2016 Meals Tax Referendum
The Board of Supervisors voted on June 7, 2016 to place a meals tax referendum on the Nov. 8 election ballot.
State law authorizes counties, cities, and towns to levy a tax on prepared food and beverages, commonly called a “meals tax,” subject to certain restrictions. Most counties, including Fairfax County, may levy a meals tax only if the voters approve the tax by referendum.
The question presented in this referendum asks Fairfax County voters whether the Board of Supervisors should be authorized to levy a meals tax, as allowed by Virginia Code § 58.1‑3833, at a rate not to exceed four percent (4%) of the amount charged for the taxable food and beverages. The Board of Supervisors has decided to dedicate the revenues to two purposes, which are specified in the ballot question. First, 70 percent of the net revenues would be dedicated to Fairfax County Public Schools. Second, 30 percent of the net revenues would be dedicated to County services, capital improvements and property tax relief.
The question also states that the Board of Supervisors’ reason for seeking authority to impose a meals tax is to reduce the County’s dependence on real estate taxes. Currently, nearly 65 percent of Fairfax County’s General Fund budget relies upon real estate taxes. State law limits what the County can tax and how it may otherwise raise revenue. Almost 90 percent of Fairfax County non-property tax revenues are capped, limited, or controlled by the state. A meals tax would give the County a new source of revenue, which would help diversify the County’s revenue base. At the maximum 4% tax rate, a meals tax would generate an estimated $99 million per year.
The tax would apply to prepared food and beverages at restaurants and similar establishments, although the law carves out some exceptions where the tax would not apply. It would apply to beverages, both alcoholic and non-alcoholic, that are served with a meal. It would not apply to groceries. Grocery and convenience stores would only collect the tax on ready-to-eat foods, like foods from the delicatessen. On a $5 meal, the meals tax would be $.20. On a $50 meal, the meals tax would be $2. A meals tax applies in addition to other applicable taxes, such as sales taxes.
A number of area jurisdictions already impose a meals tax, including Arlington County, the cities of Alexandria, Falls Church, and Fairfax, and the towns of Herndon and Vienna. Based upon state law, the County’s meals tax would not apply in the towns of Clifton, Herndon or Vienna.
If a majority of voters approve the meals tax referendum, then the Board of Supervisors may adopt an ordinance that specifies the tax rate and the terms of the tax. The ballot question dedicates the “net” revenues of the meals tax to the two purposes specified, so the Board of Supervisors would have the authority to allow the sellers to be compensated for their collection efforts and timely filing and remittance of the tax.
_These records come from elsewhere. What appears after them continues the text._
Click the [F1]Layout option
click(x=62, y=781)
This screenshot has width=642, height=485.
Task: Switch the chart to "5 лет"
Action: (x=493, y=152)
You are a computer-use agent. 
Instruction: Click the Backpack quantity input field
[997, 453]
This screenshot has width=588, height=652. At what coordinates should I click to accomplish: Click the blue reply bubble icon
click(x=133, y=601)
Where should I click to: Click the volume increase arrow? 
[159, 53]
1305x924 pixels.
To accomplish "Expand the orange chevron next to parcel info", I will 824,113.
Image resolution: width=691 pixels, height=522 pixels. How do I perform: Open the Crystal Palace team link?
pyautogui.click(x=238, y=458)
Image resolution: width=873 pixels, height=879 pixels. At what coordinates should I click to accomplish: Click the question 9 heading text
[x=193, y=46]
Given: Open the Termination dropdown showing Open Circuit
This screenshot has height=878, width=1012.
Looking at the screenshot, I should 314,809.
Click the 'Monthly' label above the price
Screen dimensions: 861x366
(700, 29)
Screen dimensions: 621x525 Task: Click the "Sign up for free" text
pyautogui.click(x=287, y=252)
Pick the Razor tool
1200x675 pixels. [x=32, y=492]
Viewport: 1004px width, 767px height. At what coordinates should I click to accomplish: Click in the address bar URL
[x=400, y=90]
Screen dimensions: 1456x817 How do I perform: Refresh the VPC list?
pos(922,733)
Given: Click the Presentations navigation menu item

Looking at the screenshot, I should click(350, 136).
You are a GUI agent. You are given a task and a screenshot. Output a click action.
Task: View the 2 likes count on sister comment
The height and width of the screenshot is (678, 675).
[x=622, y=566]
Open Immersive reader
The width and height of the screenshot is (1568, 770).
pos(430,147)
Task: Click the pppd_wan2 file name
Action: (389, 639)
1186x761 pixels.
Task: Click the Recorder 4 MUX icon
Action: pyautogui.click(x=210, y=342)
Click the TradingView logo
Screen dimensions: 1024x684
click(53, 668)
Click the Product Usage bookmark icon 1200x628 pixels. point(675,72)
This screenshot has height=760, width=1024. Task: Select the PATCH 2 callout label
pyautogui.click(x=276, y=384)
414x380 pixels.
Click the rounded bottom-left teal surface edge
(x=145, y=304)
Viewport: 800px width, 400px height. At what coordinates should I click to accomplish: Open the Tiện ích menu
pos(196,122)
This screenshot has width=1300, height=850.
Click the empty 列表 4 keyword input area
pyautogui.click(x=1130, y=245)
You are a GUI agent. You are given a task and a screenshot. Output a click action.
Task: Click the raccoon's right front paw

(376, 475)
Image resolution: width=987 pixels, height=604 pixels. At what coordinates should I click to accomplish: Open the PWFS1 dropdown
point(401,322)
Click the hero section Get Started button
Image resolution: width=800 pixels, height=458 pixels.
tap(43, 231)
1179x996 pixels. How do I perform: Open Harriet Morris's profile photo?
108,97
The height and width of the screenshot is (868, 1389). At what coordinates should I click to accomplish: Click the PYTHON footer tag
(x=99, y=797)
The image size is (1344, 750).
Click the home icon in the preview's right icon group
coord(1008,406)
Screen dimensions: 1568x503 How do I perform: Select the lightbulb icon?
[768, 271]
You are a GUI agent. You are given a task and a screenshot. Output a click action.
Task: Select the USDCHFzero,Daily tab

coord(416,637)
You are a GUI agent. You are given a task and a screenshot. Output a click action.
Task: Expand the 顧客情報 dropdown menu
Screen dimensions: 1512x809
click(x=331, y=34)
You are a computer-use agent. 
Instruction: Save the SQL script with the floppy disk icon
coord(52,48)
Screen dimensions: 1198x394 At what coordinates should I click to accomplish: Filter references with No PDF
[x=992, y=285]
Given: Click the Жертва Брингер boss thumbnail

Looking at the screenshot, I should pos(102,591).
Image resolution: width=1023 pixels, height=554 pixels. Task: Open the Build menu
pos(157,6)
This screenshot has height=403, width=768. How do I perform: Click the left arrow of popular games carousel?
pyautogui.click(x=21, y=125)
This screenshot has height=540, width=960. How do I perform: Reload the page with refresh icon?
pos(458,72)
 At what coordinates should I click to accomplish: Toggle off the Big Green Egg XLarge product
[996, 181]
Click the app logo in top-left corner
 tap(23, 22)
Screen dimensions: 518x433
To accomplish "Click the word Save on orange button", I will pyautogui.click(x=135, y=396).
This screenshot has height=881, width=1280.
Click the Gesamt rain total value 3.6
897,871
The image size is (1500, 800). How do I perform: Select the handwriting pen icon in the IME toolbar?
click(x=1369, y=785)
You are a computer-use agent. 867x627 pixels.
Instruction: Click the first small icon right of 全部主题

NOTE: Spanish translation forthcoming.
Meals Tax Referendum Pamphlet (PDF) This pamphlet is being distributed to households in Fairfax County.
For the purpose of reducing dependence on real estate taxes, shall the Board of Supervisors of Fairfax County, Virginia, be authorized to levy a tax on prepared food and beverages, otherwise known as a meals tax, as allowed by Virginia Code § 58.1-3833, at a rate not to exceed four percent (4%) of the amount charged for prepared food and beverages (which, based upon state law, is applicable only to sales outside of the town of Clifton, and towns of Herndon and Vienna that have already implemented a meals tax)? The revenues generated shall be dedicated to the following purposes:
- 70 percent of the net revenues to Fairfax County Public Schools.
- 30 percent of the net revenues to County services, capital improvements and property tax relief.
IMPUESTO DE COMIDA
Con el propósito de reducir la dependencia del impuesto inmobiliario, ¿debe la Junta de Supervisores del Condado de Fairfax, Virginia, ser autorizada a aplicar un impuesto sobre alimentos preparados y bebidas, también conocido como impuesto de comida, según lo permite el Código de Virginia § 58.1-3833, a una tasa que no exceda el cuatro por ciento (4%) del monto aplicado por alimentos preparados y bebidas (los cuales, basados en la ley estatal, se aplica sólo a ventas fuera del pueblo de Clifton, y los pueblos de Herndon y Vienna que ya han implementado el impuesto de comida)? Los ingresos generados serán aplicados para los siguientes propósitos:
- 70 por ciento de los ingresos netos a las Escuelas Públicas del Condado de Fairfax.
- 30 por ciento de los ingresos netos a servicios del Condado, mejoras del capital y reducciones al impuesto inmobiliario.